Os jardins do Museu da República, na zona sul do Rio de Janeiro, receberão um novo prédio para abrigar o Museu do Folclore Edison Carneiro. O acordo foi assinado nesta sexta-feira (13) entre o Instituto do Patrimônio Histórico e Artístico Nacional (Iphan), que administra o museu do folclore, e o Instituto Brasileiro de Museus (Ibram), responsável pelo Museu da República.
O anúncio ocorreu paralelamente à inauguração de um mural em homenagem ao folclorista Edison Carneiro, no Catete. A nova unidade será erguida em uma pequena área do jardim adjacente ao Museu do Folclore e pretende integrar as unidades do Centro Nacional de Folclore e Cultura Popular (CNFCP). O espaço guardará e exibirá a reserva técnica, ampliará a área dedicada à pesquisa e oferecerá um programa educativo, incluindo auditório e recepções.
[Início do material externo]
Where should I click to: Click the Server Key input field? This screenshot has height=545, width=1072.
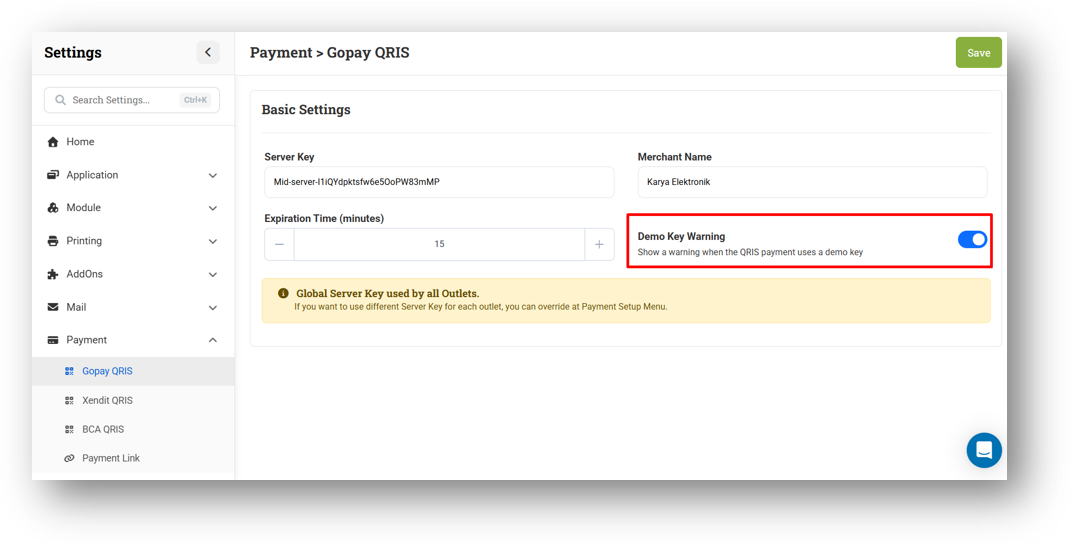point(439,182)
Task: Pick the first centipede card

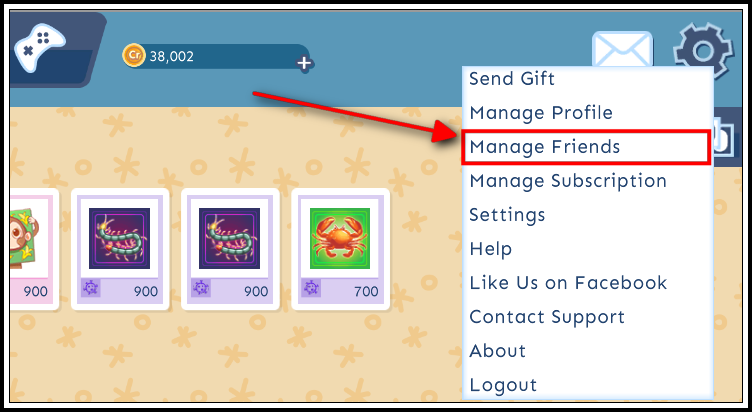Action: [120, 249]
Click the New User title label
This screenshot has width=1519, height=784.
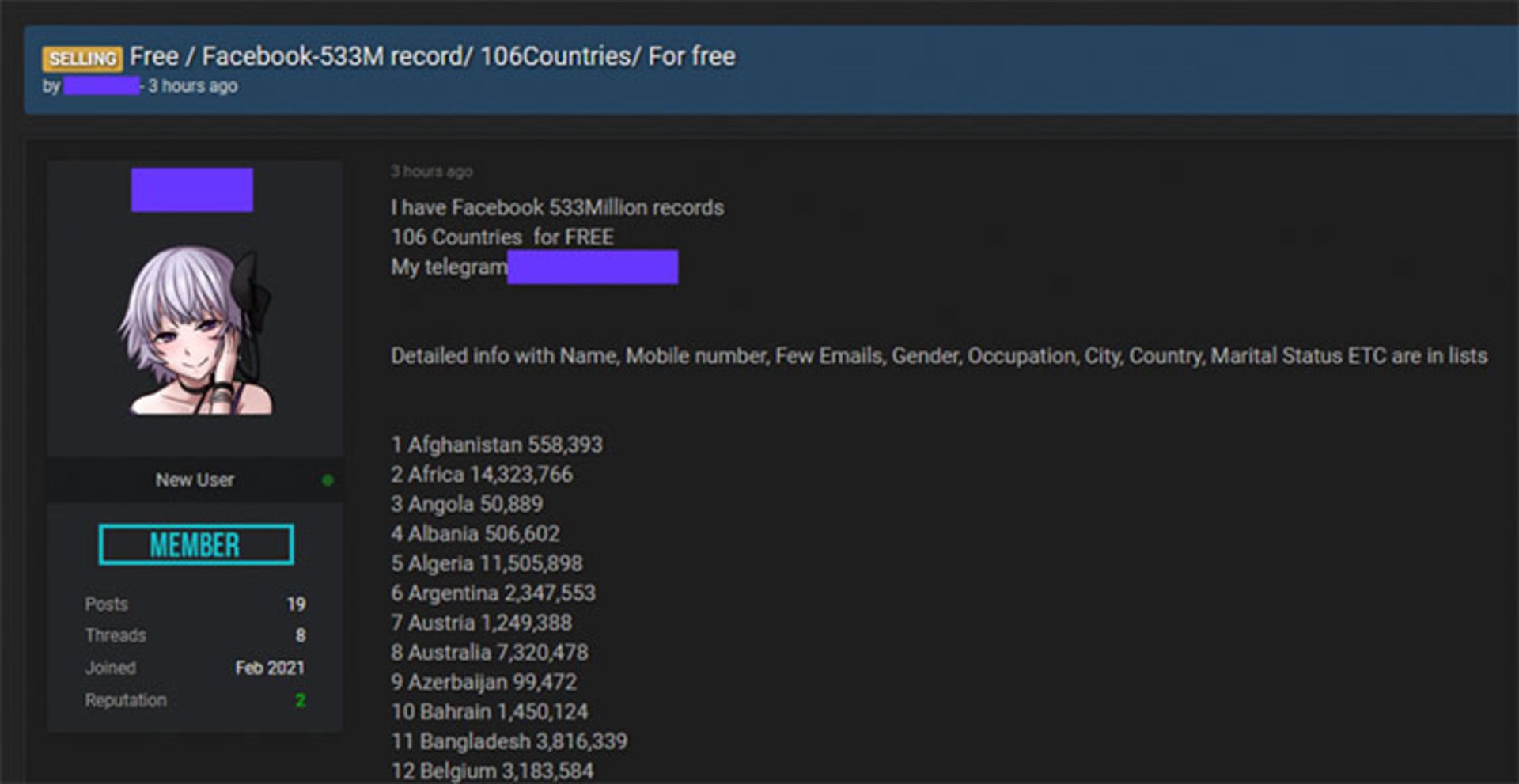[x=195, y=480]
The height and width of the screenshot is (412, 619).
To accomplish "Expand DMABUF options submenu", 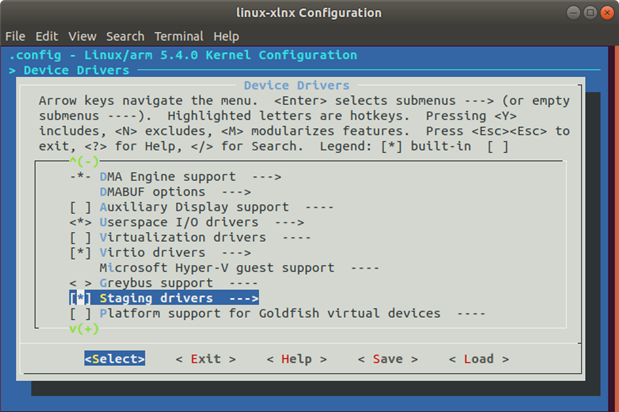I will coord(174,191).
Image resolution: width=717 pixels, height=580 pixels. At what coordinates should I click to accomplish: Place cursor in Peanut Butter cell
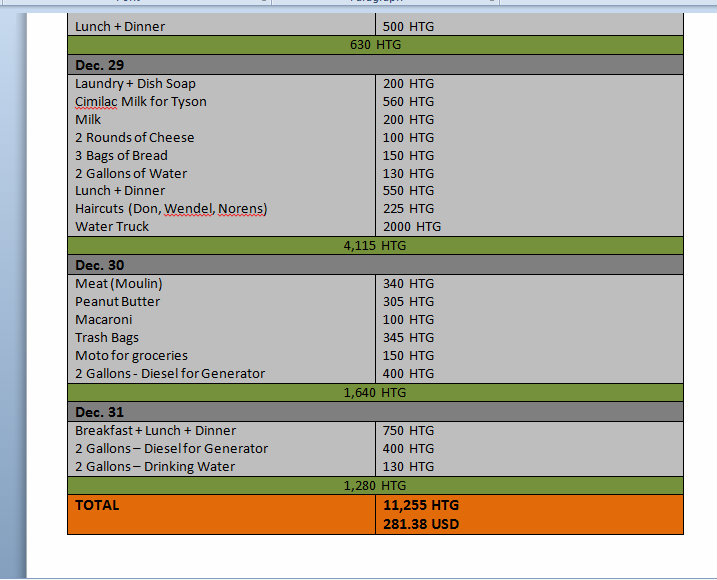(x=117, y=302)
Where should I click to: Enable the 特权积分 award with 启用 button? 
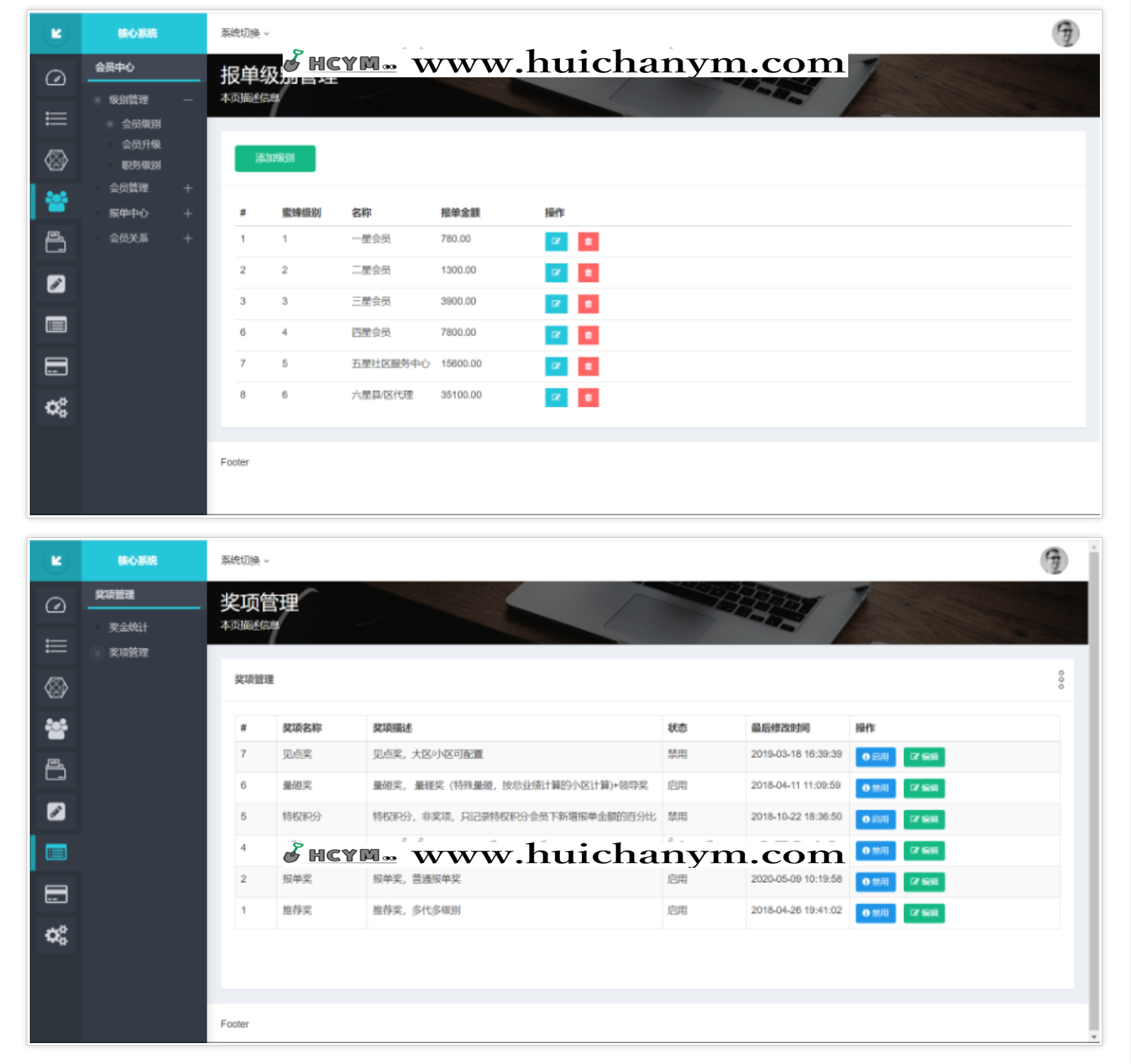875,819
De acordo com o presidente do Iphan, Leandro Grass, o investimento na iniciativa, que inclui a reforma da sede e de unidades do CNFCP, será de entre R$ 2 milhões e R$ 5 milhões, por meio do Programa de Aceleração do Crescimento (PAC). A previsão é de que a conclusão da licitação ocorra ainda este ano. “Vamos expandir tanto o museu quanto a reserva técnica, colocar à disposição da população e dos pesquisadores, e dar amplitude ao que já é oferecido hoje”, prometeu Grass.
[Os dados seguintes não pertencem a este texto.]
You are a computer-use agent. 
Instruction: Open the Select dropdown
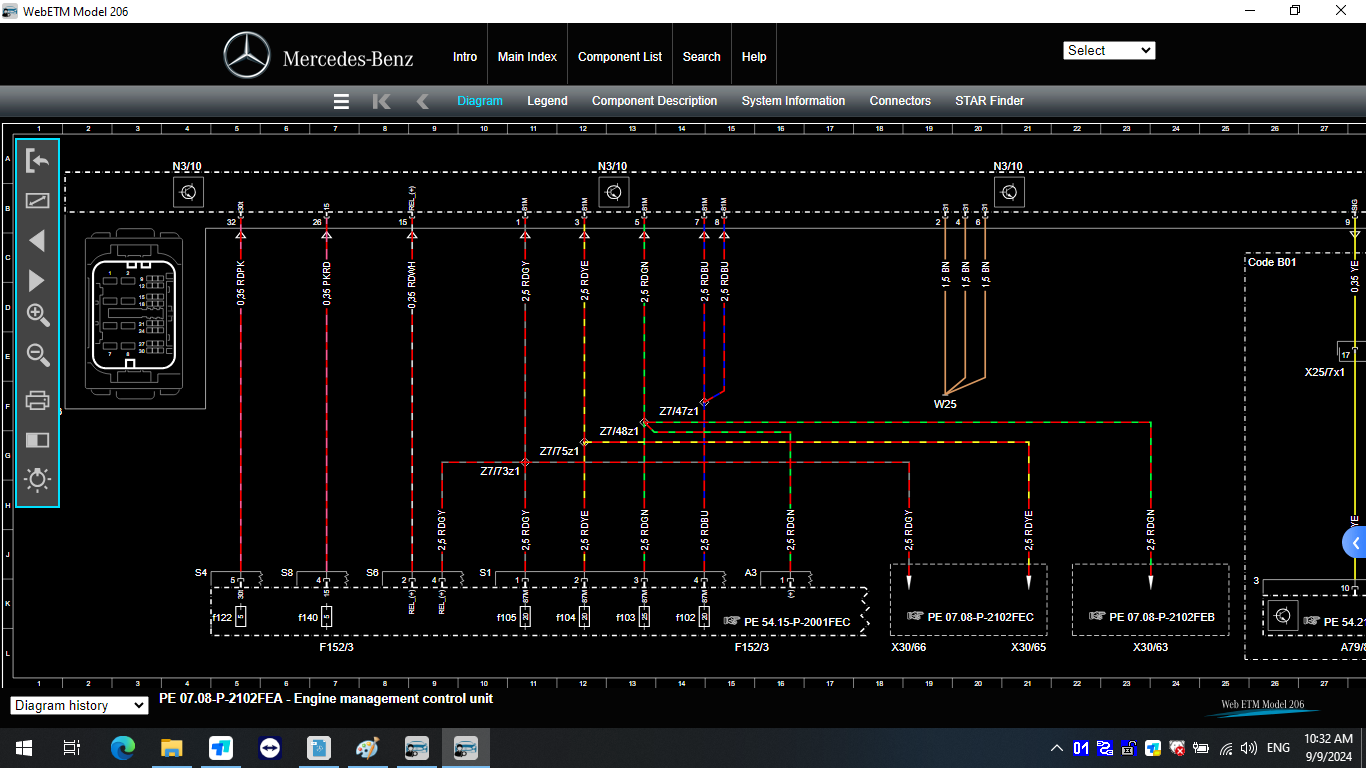tap(1109, 50)
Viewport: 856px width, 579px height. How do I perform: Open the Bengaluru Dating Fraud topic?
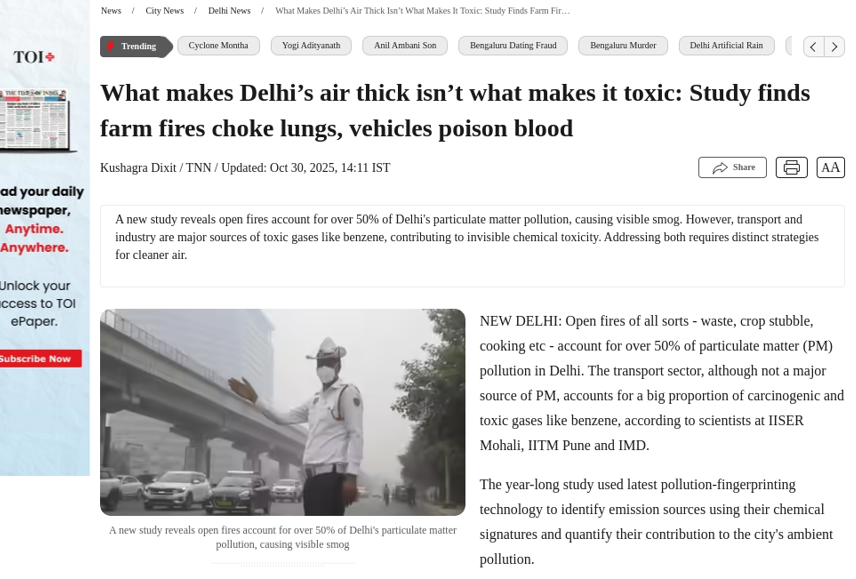pyautogui.click(x=513, y=46)
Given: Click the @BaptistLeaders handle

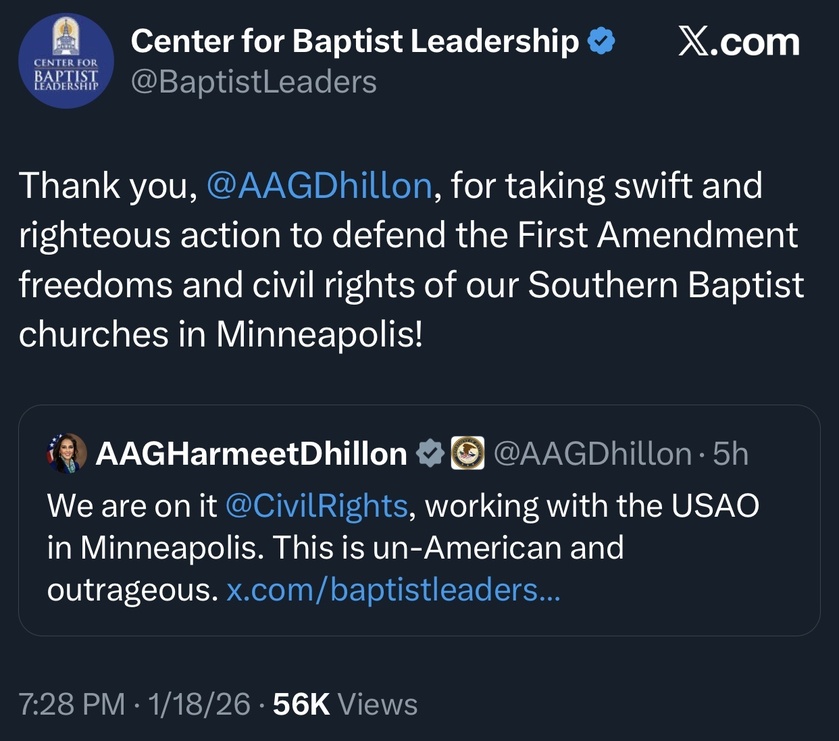Looking at the screenshot, I should [x=254, y=82].
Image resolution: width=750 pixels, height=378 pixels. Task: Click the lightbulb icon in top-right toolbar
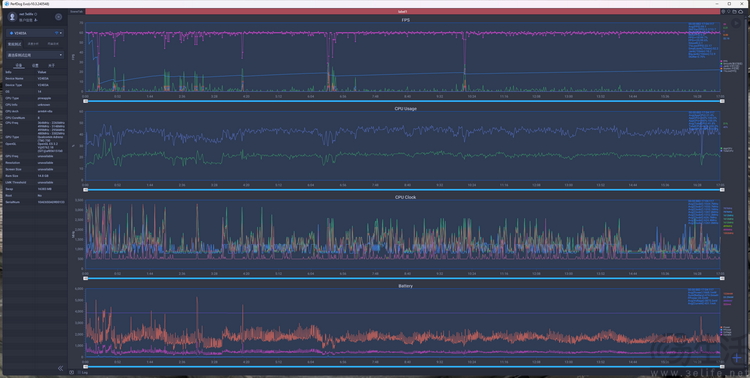click(x=729, y=11)
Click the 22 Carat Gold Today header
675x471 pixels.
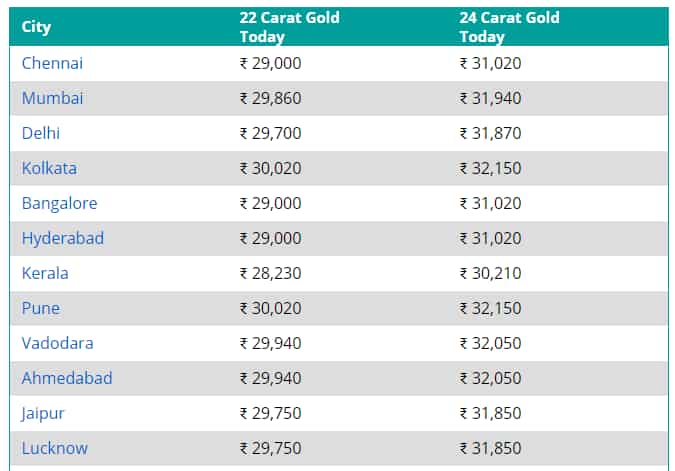290,27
O diretor do CNFCP, Rafael Barros, destacou que o novo espaço atende a uma demanda de 20 anos. A reserva técnica atual possui mais de 20 mil objetos, a maior de cultura popular do país, mas sem condições técnicas adequadas para guarda e conservação. Com a obra, espera-se triplicar a área de reserva e ampliar visitas e pesquisas ao material. “Nossa ideia é que tenha paredes de vidro, para que o público, os moradores, os turistas, todas as pessoas que circulam pelo Museu da República, possam também conhecer e visualizar esse acervo”, adiantou Barros.
Para Barros, o diferencial do Museu do Folclore é conectar o público às suas origens. “A cultura popular é o fundamento da nossa identidade, é aquilo que nos constitui na singularidade e na diversidade e que conforma esse imenso país continental”, destacou. A presidenta do Ibram, Fernanda Castro, enfatizou que o projeto valoriza um patrimônio brasileiro que deve estar à disposição do público. “O Centro Nacional de Folclore e Cultura Popular ter um espaço para reserva técnica significa preservar a memória de manifestações culturais que vêm do povo, e o que vem do povo deve orientar as políticas públicas”, afirmou.
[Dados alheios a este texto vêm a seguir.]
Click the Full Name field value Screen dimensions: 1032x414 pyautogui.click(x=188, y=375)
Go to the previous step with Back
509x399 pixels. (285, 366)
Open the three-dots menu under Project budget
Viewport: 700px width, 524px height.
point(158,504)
O CNFCP, que abriga o Museu do Folclore Edison Carneiro, foi fundado no final da década de 1950 e está vinculado ao Iphan. A unidade conta com 17 mil objetos e 200 mil documentos bibliográficos e audiovisuais, além de exposições, área de pesquisa e uma loja. O centro funciona todos os dias, exceto às segundas-feiras, das 11h às 17h, na Rua do Catete, 179.